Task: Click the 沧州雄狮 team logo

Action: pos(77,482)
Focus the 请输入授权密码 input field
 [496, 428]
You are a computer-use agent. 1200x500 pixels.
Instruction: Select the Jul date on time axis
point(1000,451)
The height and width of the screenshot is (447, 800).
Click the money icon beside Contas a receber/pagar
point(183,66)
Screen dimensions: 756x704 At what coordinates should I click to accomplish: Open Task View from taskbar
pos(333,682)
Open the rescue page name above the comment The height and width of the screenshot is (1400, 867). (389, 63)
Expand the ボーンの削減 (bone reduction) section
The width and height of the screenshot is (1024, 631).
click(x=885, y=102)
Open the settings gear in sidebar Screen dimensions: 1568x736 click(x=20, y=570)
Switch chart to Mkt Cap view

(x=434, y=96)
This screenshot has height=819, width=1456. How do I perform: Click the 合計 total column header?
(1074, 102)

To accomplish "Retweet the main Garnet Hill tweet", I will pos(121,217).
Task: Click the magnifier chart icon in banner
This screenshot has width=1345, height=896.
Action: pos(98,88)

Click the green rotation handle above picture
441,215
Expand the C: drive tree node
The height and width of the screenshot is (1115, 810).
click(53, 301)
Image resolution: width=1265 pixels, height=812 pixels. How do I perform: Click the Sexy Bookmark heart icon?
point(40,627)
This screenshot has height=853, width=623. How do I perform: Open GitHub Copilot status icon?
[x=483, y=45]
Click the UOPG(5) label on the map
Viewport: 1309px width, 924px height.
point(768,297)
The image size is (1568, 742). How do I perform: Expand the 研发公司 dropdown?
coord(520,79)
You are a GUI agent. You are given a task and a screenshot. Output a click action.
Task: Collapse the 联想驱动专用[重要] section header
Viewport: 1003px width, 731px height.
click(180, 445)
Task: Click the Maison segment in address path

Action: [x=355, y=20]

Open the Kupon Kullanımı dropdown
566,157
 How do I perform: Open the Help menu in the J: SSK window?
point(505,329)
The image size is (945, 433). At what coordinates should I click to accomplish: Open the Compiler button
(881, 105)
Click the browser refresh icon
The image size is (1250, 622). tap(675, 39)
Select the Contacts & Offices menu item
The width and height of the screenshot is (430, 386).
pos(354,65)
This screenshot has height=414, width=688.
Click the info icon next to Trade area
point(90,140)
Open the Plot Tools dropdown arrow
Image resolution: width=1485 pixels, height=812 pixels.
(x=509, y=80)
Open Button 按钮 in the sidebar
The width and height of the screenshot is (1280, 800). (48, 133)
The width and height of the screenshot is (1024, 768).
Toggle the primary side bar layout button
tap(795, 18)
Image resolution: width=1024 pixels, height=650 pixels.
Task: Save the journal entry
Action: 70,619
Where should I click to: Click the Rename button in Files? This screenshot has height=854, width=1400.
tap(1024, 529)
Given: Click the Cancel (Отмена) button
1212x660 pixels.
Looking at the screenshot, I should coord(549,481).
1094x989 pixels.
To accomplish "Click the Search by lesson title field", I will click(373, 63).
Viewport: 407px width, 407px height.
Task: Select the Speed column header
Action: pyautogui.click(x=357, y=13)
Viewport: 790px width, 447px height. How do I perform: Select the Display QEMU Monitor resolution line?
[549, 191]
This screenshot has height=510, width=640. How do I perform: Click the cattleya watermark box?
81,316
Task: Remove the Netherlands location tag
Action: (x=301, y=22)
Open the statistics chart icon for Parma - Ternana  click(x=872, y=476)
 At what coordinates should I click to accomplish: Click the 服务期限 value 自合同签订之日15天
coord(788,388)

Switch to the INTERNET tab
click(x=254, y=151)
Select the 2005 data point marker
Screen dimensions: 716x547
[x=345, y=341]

^^^^^^^^^^^^^^^^

WORK INSTRUCTIONS:
Write out the lines above, starting at the line that contains "Task: Collapse the 联想驱动专用[重要] section header" and ending with the final line, and nothing else; copy them exactly.

EXERCISE OUTPUT:
Task: Collapse the 联想驱动专用[重要] section header
Viewport: 1003px width, 731px height.
click(180, 445)
Task: Click the Maison segment in address path

Action: [x=355, y=20]

Open the Kupon Kullanımı dropdown
566,157
 How do I perform: Open the Help menu in the J: SSK window?
point(505,329)
The image size is (945, 433). At what coordinates should I click to accomplish: Open the Compiler button
(881, 105)
Click the browser refresh icon
The image size is (1250, 622). tap(675, 39)
Select the Contacts & Offices menu item
The width and height of the screenshot is (430, 386).
pos(354,65)
This screenshot has height=414, width=688.
Click the info icon next to Trade area
point(90,140)
Open the Plot Tools dropdown arrow
Image resolution: width=1485 pixels, height=812 pixels.
(x=509, y=80)
Open Button 按钮 in the sidebar
The width and height of the screenshot is (1280, 800). (48, 133)
The width and height of the screenshot is (1024, 768).
Toggle the primary side bar layout button
tap(795, 18)
Image resolution: width=1024 pixels, height=650 pixels.
Task: Save the journal entry
Action: 70,619
Where should I click to: Click the Rename button in Files? This screenshot has height=854, width=1400.
tap(1024, 529)
Given: Click the Cancel (Отмена) button
1212x660 pixels.
Looking at the screenshot, I should coord(549,481).
1094x989 pixels.
To accomplish "Click the Search by lesson title field", I will click(373, 63).
Viewport: 407px width, 407px height.
Task: Select the Speed column header
Action: pyautogui.click(x=357, y=13)
Viewport: 790px width, 447px height. How do I perform: Select the Display QEMU Monitor resolution line?
[549, 191]
This screenshot has height=510, width=640. How do I perform: Click the cattleya watermark box?
81,316
Task: Remove the Netherlands location tag
Action: (x=301, y=22)
Open the statistics chart icon for Parma - Ternana  click(x=872, y=476)
 At what coordinates should I click to accomplish: Click the 服务期限 value 自合同签订之日15天
coord(788,388)

Switch to the INTERNET tab
click(x=254, y=151)
Select the 2005 data point marker
Screen dimensions: 716x547
[x=345, y=341]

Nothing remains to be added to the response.